■ What is being asked:
Copy the listing that follows, line for line, without a single difference.

Start of Records for this task

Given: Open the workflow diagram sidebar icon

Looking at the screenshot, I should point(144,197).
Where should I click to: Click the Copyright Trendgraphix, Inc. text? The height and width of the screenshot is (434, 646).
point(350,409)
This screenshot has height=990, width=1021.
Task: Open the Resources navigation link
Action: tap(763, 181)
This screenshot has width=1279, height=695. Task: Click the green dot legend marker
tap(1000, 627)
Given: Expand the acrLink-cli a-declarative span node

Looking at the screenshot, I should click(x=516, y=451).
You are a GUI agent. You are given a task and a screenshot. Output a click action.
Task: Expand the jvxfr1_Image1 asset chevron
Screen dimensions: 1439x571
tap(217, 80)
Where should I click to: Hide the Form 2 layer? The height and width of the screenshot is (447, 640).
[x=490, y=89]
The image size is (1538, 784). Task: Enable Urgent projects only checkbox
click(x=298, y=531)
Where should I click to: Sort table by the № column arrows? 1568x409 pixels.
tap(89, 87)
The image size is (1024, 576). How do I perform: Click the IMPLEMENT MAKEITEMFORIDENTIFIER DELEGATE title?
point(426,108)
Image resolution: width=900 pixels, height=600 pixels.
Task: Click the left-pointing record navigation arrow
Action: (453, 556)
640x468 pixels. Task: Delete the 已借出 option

End of Records for this task

■ Solution to this exercise:
Given: Open the workflow diagram sidebar icon

Looking at the screenshot, I should point(144,197).
Where should I click to: Click the Copyright Trendgraphix, Inc. text? The height and width of the screenshot is (434, 646).
point(350,409)
This screenshot has height=990, width=1021.
Task: Open the Resources navigation link
Action: tap(763, 181)
This screenshot has width=1279, height=695. Task: Click the green dot legend marker
tap(1000, 627)
Given: Expand the acrLink-cli a-declarative span node

Looking at the screenshot, I should click(x=516, y=451).
You are a GUI agent. You are given a task and a screenshot. Output a click action.
Task: Expand the jvxfr1_Image1 asset chevron
Screen dimensions: 1439x571
tap(217, 80)
Where should I click to: Hide the Form 2 layer? The height and width of the screenshot is (447, 640).
[x=490, y=89]
The image size is (1538, 784). Task: Enable Urgent projects only checkbox
click(x=298, y=531)
Where should I click to: Sort table by the № column arrows? 1568x409 pixels.
tap(89, 87)
The image size is (1024, 576). How do I perform: Click the IMPLEMENT MAKEITEMFORIDENTIFIER DELEGATE title?
point(426,108)
Image resolution: width=900 pixels, height=600 pixels.
Task: Click the left-pointing record navigation arrow
Action: (453, 556)
640x468 pixels. Task: Delete the 已借出 option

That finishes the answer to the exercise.